Senior Linux Engineer – Architect & Optimize High-Performance Compute Systems

Hedge Fund #003

Senior Linux Engineer – Architect & Optimize High-Performance Compute Systems

We are seeking a highly skilled Linux Engineer to help scale and optimize a mission-critical global compute platform. This role requires a deep understanding of Linux internals, automation, system performance tuning, and networking.
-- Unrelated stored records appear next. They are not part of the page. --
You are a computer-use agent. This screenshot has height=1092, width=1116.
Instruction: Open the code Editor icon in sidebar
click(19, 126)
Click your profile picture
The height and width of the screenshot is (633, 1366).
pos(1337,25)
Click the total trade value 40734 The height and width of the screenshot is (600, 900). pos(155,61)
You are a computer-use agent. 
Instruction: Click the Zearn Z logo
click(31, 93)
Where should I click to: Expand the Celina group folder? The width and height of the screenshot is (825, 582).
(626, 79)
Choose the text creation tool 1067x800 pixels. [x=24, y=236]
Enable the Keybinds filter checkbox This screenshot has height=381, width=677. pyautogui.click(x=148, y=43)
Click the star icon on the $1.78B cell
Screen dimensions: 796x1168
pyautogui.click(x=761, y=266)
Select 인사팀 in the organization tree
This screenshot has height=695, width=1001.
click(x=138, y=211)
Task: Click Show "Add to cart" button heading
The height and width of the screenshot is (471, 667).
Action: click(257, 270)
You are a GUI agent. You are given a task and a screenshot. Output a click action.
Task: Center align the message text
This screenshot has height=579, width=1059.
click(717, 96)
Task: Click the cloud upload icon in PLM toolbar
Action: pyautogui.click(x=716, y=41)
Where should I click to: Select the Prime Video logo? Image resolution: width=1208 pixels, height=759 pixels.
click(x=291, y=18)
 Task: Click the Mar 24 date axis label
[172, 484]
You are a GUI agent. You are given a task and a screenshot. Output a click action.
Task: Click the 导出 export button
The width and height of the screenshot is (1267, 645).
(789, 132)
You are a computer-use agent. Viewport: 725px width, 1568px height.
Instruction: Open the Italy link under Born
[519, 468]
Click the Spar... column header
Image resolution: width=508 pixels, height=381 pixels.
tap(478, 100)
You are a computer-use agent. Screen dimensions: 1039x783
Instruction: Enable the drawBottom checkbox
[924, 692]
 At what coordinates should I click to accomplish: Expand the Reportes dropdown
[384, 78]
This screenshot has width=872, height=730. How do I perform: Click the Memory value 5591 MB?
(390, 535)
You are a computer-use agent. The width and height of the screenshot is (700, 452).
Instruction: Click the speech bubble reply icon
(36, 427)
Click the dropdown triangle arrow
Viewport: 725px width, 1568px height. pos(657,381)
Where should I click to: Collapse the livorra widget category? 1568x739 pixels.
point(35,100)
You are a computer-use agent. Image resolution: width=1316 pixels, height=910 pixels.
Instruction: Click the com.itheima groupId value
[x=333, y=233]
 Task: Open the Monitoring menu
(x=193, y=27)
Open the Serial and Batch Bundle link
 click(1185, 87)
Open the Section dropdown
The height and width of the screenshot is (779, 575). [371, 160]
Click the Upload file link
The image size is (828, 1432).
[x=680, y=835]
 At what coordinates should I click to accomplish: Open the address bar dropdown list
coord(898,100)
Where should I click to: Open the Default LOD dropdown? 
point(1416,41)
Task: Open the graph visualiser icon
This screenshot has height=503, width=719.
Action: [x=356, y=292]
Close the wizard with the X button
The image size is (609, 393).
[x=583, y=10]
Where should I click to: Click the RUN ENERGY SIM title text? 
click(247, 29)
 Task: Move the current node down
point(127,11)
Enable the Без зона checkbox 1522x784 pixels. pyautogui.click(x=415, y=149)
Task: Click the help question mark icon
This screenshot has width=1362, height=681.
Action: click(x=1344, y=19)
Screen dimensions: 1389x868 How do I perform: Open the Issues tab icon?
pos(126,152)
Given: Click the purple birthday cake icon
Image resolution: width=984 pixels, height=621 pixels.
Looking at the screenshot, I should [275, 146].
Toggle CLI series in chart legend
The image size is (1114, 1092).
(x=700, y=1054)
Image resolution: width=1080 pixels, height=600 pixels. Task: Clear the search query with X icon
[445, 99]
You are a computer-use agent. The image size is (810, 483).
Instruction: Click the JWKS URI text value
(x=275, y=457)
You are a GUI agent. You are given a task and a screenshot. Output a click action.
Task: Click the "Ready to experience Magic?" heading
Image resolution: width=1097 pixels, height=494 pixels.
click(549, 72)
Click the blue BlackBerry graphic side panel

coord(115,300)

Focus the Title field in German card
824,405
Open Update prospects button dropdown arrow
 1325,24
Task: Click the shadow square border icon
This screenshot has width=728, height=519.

If you’re passionate about low-latency, high-availability compute environments and thrive in solving complex technical challenges, this is an opportunity to push the limits of system engineering.

Key Responsibilities

🛠 Compute Optimization & Performance Tuning

Optimize system performance through low-level kernel tuning, NUMA configurations, CPU affinity, and hardware acceleration techniques.
Analyze and enhance I/O throughput, network stack optimizations, and memory management for high-demand workloads.
Conduct deep-dive root cause analysis on performance bottlenecks, leveraging tools like perf, eBPF, tcpdump, strace, and systemtap.
⚙️ Automation & Infrastructure as Code

Design, develop, and maintain automated provisioning pipelines for Linux compute clusters.
Implement infrastructure-as-code (IaC) principles using Ansible, Terraform, and Packer to manage large-scale deployments.
Develop self-healing automation scripts for system failures and service degradation using Python or Go.
🌎 Scalability & Compute Engineering

Architect large-scale bare-metal and virtualized compute environments with a focus on reliability and fault tolerance.
Manage large Linux server fleets, ensuring automated configuration management, fleet consistency, and rolling OS upgrades.
Drive adoption of containerization strategies (Docker, Kubernetes) and hybrid cloud infrastructure.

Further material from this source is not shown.